__TASK BRIEF__. Print the lines below from the line with "You are a computer-use" to the line with "Given: Toggle HKEY_CURRENT_USER¥Software¥Classes" exactly, keeping both ends, and print no pictures.

__LISTED RECORDS__.
╔══

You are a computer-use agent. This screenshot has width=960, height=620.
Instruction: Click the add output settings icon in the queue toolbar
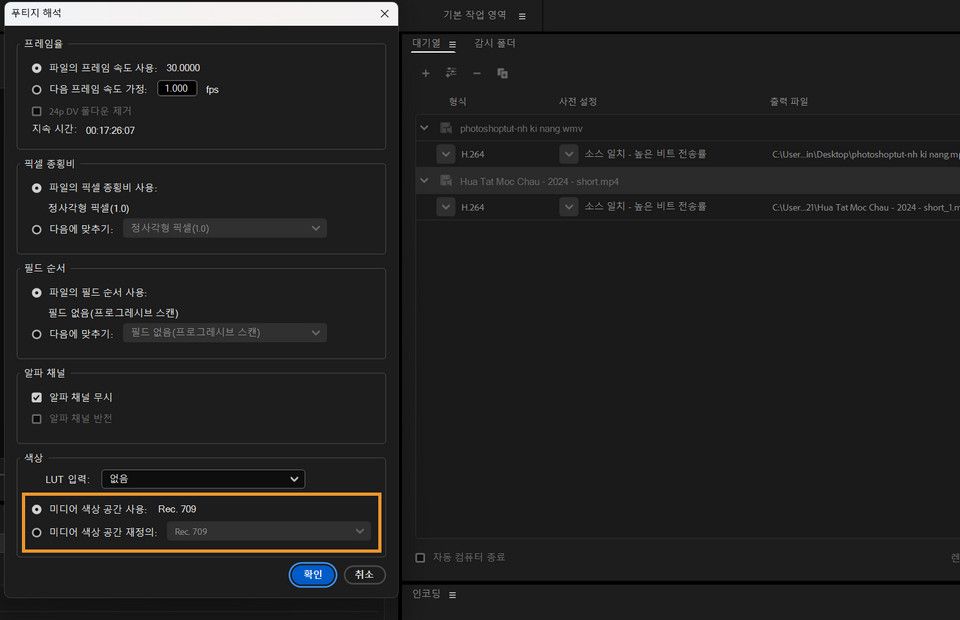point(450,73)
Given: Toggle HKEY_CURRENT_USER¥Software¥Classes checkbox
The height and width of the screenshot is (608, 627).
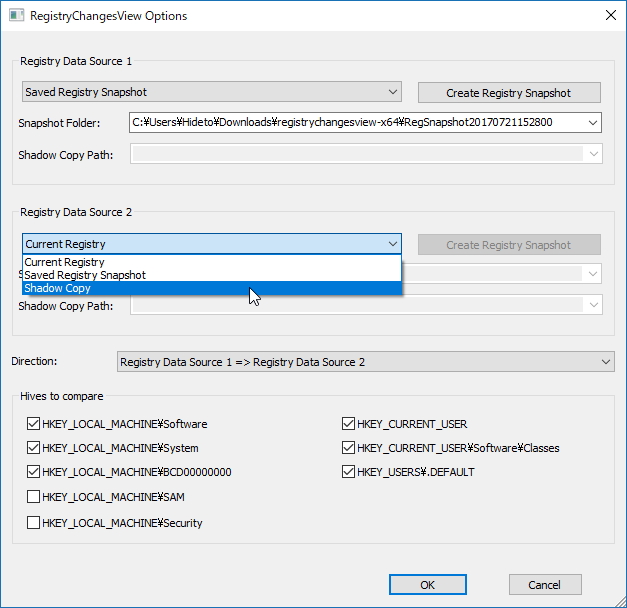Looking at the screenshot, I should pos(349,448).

╚══
╔══

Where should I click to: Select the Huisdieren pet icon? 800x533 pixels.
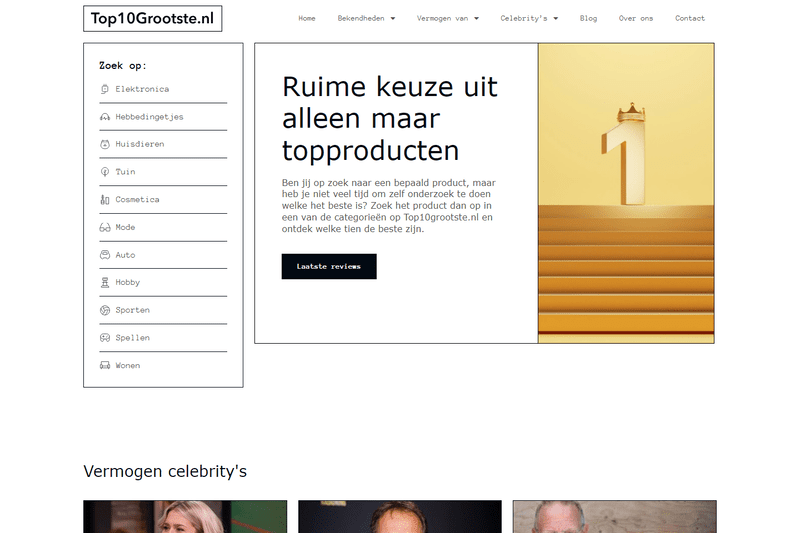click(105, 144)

╚══

__ANSWER BELOW__.
You are a computer-use agent. This screenshot has width=960, height=620.
Instruction: Click the add output settings icon in the queue toolbar
point(450,73)
Given: Toggle HKEY_CURRENT_USER¥Software¥Classes checkbox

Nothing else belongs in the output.